「あ、結樹さん、おかえりなさい。鈴音さんに結樹さんの見張り頼まれました。」


結樹が実行室に戻ると栗色の軽くウェーブがかかった頭が見えた。
クルッと回転椅子で振り返り、人懐っこい笑顔を向け結樹を出迎える。


「透夜か…。見張りなんていらねーから戻れ戻れ。」

「そんなわけには行きませんよ、俺が鈴音さんに怒られる!…って、あれ?奏空さんは?」


鈴音から二人一緒に出ていると聞かされていたのに奏空はいない。
結樹ならサボることも多々あるが、奏空はほとんどない。
それは実行部の中では周知のことだった。


「あぁ…隣。」

「隣って…噂の眠り姫のトコですか?」

「噂…?」


結樹は思わず仕事を開始しようとした手を止め、透夜に向き直った。


「結構有名ですよ?関係者以外入れない、開かずの間の眠り姫。」

「……。」

「…どう…かしました?」


眠り姫の話をした途端、結樹の顔がしかめっつらになっていた。
普段、絶えず笑顔の結樹には珍しいものだった。
もちろん透夜もこんな結樹は見たことがない。


「…噂なんて忘れろ。それから奏空の前ではその話はするな。」

「…え?なん……。
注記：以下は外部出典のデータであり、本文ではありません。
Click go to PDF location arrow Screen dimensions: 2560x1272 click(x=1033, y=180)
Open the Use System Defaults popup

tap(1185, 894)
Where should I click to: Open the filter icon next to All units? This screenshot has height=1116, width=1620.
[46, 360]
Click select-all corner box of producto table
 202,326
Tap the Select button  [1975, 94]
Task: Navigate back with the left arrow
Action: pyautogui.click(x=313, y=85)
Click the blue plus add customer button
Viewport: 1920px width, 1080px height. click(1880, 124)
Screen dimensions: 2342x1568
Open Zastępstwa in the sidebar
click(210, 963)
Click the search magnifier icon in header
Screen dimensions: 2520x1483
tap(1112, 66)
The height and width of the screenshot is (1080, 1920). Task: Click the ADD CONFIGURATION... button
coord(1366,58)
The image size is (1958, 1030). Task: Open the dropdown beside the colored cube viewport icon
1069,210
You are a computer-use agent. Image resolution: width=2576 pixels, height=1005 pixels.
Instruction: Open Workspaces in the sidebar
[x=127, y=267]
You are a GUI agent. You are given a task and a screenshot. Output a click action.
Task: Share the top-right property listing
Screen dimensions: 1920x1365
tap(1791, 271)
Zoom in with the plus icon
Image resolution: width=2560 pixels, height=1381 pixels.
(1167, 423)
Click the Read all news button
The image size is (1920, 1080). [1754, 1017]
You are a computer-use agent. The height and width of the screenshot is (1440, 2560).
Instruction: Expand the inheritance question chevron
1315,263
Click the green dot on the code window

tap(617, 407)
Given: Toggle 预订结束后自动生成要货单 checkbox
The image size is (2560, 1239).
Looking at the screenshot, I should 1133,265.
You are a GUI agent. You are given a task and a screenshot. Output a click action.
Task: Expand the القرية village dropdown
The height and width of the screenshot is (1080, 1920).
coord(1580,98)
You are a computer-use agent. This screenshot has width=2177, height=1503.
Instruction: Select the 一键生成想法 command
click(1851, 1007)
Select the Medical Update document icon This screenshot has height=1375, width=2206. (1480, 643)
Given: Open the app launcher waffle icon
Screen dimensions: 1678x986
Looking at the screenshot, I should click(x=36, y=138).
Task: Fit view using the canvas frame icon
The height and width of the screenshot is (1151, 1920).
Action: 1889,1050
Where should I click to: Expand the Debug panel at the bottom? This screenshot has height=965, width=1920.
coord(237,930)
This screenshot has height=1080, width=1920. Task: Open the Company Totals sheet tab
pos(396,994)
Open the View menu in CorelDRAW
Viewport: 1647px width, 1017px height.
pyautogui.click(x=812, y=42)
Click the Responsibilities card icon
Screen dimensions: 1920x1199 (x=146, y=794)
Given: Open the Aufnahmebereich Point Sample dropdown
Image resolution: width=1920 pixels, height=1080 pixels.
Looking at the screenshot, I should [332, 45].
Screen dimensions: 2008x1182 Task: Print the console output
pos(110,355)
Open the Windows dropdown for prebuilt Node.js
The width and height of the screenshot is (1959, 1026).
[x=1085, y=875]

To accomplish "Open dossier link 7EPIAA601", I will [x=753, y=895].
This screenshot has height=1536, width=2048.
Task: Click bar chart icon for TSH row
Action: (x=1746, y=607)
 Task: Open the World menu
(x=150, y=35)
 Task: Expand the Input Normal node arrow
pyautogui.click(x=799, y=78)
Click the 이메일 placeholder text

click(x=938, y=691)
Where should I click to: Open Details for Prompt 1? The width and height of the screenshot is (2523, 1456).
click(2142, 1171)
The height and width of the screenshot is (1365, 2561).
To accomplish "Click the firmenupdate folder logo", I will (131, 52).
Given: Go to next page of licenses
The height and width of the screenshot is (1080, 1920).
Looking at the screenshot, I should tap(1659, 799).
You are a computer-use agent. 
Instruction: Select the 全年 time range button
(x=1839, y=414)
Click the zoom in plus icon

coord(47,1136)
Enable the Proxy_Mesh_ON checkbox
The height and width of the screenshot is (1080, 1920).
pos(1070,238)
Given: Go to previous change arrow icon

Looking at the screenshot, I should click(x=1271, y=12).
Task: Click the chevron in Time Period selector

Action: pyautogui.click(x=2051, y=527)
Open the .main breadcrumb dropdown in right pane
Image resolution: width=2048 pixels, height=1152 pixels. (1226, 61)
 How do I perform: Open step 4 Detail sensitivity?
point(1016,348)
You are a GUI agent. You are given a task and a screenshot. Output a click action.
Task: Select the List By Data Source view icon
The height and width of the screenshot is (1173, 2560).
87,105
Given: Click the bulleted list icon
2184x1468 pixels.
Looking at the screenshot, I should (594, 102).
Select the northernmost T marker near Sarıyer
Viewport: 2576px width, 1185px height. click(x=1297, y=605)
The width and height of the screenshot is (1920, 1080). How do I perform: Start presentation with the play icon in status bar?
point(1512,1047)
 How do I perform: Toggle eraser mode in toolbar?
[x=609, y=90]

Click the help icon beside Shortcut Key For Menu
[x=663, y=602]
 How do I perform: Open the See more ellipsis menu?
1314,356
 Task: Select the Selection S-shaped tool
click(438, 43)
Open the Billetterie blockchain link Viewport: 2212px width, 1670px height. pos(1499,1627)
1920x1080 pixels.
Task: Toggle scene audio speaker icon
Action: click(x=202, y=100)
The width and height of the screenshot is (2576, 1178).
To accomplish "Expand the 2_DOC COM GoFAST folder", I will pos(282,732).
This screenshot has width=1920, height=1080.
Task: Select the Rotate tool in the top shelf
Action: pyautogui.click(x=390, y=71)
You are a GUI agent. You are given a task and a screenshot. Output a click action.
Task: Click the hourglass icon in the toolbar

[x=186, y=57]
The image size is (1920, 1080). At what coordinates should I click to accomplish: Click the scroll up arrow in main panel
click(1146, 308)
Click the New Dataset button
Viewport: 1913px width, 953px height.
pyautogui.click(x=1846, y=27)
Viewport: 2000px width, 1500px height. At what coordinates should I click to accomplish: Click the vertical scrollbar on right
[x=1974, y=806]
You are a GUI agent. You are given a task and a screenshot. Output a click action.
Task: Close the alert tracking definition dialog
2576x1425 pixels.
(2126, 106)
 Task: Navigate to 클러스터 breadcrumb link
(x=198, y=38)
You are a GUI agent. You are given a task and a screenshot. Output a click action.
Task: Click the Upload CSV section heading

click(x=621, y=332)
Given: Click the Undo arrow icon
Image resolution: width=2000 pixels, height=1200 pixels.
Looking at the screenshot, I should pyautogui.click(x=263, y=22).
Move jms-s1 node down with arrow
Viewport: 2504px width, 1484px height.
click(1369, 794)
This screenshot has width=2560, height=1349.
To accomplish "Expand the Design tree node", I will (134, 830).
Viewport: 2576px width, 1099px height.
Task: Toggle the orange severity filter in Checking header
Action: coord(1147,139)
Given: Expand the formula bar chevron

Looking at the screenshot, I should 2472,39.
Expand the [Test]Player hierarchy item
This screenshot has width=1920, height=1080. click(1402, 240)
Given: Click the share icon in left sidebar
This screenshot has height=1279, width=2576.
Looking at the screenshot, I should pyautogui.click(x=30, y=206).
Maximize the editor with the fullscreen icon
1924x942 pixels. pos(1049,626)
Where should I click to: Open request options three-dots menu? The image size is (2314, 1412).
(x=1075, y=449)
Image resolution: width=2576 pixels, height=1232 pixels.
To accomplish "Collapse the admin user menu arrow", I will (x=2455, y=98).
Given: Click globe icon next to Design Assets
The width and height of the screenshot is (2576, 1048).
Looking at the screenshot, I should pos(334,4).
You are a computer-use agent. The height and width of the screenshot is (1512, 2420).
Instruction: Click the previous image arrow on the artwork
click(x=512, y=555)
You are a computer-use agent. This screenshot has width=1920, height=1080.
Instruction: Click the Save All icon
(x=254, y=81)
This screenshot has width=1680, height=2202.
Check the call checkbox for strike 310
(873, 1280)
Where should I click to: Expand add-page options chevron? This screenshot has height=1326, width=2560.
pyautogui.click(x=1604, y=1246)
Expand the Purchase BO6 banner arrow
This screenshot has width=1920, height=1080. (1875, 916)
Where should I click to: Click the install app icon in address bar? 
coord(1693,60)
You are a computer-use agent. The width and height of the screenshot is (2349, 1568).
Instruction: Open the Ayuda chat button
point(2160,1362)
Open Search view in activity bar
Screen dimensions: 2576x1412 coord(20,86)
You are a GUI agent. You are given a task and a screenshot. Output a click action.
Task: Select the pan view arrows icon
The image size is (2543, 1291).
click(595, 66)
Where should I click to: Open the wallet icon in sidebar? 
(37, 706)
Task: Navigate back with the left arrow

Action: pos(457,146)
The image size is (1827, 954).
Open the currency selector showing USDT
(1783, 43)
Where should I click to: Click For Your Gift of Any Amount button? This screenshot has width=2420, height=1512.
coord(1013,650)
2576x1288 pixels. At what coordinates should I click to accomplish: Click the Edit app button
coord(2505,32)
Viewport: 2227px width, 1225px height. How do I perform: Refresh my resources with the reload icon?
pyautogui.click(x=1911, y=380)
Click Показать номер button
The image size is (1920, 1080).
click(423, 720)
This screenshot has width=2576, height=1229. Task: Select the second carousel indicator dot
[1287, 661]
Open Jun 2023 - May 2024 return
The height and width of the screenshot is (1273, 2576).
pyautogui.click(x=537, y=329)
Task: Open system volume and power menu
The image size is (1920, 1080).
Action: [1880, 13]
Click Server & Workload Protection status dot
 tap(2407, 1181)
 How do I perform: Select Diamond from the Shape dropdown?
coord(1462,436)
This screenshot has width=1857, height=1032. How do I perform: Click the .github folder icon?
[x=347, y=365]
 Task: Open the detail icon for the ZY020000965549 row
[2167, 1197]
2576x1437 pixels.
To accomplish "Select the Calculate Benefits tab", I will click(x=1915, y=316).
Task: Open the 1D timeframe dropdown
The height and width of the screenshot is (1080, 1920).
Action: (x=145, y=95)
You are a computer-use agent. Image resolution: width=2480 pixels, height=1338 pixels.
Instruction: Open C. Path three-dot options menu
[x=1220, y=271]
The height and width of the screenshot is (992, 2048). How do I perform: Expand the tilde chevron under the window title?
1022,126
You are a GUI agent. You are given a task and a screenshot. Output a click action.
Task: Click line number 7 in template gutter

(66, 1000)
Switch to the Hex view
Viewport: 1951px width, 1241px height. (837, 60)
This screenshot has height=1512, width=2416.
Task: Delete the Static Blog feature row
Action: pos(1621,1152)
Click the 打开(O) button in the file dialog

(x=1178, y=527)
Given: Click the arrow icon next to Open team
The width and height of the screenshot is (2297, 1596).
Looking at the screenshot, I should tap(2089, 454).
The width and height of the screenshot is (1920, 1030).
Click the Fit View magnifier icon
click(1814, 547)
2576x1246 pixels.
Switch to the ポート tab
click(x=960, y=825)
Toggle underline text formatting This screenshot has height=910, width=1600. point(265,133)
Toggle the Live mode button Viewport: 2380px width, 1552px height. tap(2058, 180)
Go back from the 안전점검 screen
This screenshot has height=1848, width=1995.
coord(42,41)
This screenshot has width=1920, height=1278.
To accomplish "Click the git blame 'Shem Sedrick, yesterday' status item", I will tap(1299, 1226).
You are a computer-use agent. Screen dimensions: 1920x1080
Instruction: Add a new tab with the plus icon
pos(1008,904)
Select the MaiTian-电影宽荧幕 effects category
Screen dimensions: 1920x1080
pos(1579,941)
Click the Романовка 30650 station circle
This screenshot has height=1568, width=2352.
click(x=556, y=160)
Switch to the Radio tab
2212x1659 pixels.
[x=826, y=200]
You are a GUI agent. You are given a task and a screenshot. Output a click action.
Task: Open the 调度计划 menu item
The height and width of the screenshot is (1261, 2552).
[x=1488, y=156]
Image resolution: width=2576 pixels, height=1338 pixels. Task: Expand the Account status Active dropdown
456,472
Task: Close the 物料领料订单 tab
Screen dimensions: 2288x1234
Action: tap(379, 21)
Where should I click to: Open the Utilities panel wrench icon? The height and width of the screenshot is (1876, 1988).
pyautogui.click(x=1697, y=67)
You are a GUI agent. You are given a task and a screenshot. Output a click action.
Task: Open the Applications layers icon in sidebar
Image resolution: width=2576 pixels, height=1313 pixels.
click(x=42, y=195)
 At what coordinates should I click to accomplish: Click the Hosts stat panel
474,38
」


透夜は聞きかけてやめた。
というより、結樹の鋭い視線によってやめさせられたのだ。


…ガチャッ。


沈黙の中、突然開いたドアに透夜と結樹は反射的に振り返った。


「え…?どうかした…?」


突然すごいスピードで振り返った二人に奏空は目を白黒させた。
二人もすごく驚いているように見えた。


「…いや。」

「なんでもないですよ。おかえりなさい。」


「…?」


そう言って、二人は不自然にコンピュータに戻り仕事を始めた。